## WORK INSTRUCTION
The full listing should be reproduced exactly as it appears.
####################
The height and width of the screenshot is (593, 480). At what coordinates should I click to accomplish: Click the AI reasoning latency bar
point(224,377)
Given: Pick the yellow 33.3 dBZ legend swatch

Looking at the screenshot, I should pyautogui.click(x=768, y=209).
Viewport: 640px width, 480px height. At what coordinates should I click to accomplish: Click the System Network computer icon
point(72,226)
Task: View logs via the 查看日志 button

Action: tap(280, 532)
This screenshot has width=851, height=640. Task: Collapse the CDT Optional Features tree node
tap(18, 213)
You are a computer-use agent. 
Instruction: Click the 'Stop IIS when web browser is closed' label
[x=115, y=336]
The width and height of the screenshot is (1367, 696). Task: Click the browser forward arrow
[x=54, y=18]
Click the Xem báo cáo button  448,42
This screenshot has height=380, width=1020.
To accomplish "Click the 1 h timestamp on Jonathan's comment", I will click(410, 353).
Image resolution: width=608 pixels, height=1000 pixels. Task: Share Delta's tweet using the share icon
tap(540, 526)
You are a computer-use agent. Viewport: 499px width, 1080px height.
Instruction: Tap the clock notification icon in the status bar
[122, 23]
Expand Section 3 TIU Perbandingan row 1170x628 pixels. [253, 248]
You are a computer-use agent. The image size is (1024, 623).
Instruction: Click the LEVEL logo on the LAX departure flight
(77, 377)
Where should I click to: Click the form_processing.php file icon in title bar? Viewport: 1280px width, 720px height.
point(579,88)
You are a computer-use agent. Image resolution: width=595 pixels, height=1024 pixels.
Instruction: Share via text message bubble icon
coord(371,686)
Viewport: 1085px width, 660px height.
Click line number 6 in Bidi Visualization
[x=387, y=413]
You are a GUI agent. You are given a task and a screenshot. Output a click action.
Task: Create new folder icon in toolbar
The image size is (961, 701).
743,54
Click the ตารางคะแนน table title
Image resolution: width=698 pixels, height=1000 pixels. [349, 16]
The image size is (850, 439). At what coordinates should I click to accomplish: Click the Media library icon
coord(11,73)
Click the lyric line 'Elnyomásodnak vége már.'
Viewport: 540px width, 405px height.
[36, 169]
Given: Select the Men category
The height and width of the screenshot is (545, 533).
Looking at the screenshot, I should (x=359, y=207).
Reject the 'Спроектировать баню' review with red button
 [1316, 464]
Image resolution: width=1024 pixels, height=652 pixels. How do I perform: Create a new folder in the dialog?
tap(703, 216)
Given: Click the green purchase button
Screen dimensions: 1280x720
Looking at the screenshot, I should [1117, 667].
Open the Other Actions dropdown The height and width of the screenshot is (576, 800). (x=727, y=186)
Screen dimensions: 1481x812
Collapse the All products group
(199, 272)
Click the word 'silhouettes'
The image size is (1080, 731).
####################
## ANSWER FOR THIS EXERCISE
The height and width of the screenshot is (593, 480). At what coordinates should I click to accomplish: Click the AI reasoning latency bar
point(224,377)
Given: Pick the yellow 33.3 dBZ legend swatch

Looking at the screenshot, I should pyautogui.click(x=768, y=209).
Viewport: 640px width, 480px height. At what coordinates should I click to accomplish: Click the System Network computer icon
point(72,226)
Task: View logs via the 查看日志 button

Action: tap(280, 532)
This screenshot has width=851, height=640. Task: Collapse the CDT Optional Features tree node
tap(18, 213)
You are a computer-use agent. 
Instruction: Click the 'Stop IIS when web browser is closed' label
[x=115, y=336]
The width and height of the screenshot is (1367, 696). Task: Click the browser forward arrow
[x=54, y=18]
Click the Xem báo cáo button  448,42
This screenshot has height=380, width=1020.
To accomplish "Click the 1 h timestamp on Jonathan's comment", I will click(410, 353).
Image resolution: width=608 pixels, height=1000 pixels. Task: Share Delta's tweet using the share icon
tap(540, 526)
You are a computer-use agent. Viewport: 499px width, 1080px height.
Instruction: Tap the clock notification icon in the status bar
[122, 23]
Expand Section 3 TIU Perbandingan row 1170x628 pixels. [253, 248]
You are a computer-use agent. The image size is (1024, 623).
Instruction: Click the LEVEL logo on the LAX departure flight
(77, 377)
Where should I click to: Click the form_processing.php file icon in title bar? Viewport: 1280px width, 720px height.
point(579,88)
You are a computer-use agent. Image resolution: width=595 pixels, height=1024 pixels.
Instruction: Share via text message bubble icon
coord(371,686)
Viewport: 1085px width, 660px height.
Click line number 6 in Bidi Visualization
[x=387, y=413]
You are a GUI agent. You are given a task and a screenshot. Output a click action.
Task: Create new folder icon in toolbar
The image size is (961, 701).
743,54
Click the ตารางคะแนน table title
Image resolution: width=698 pixels, height=1000 pixels. [349, 16]
The image size is (850, 439). At what coordinates should I click to accomplish: Click the Media library icon
coord(11,73)
Click the lyric line 'Elnyomásodnak vége már.'
Viewport: 540px width, 405px height.
[36, 169]
Given: Select the Men category
The height and width of the screenshot is (545, 533).
Looking at the screenshot, I should (x=359, y=207).
Reject the 'Спроектировать баню' review with red button
 [1316, 464]
Image resolution: width=1024 pixels, height=652 pixels. How do I perform: Create a new folder in the dialog?
tap(703, 216)
Given: Click the green purchase button
Screen dimensions: 1280x720
Looking at the screenshot, I should [1117, 667].
Open the Other Actions dropdown The height and width of the screenshot is (576, 800). (x=727, y=186)
Screen dimensions: 1481x812
Collapse the All products group
(199, 272)
Click the word 'silhouettes'
The image size is (1080, 731).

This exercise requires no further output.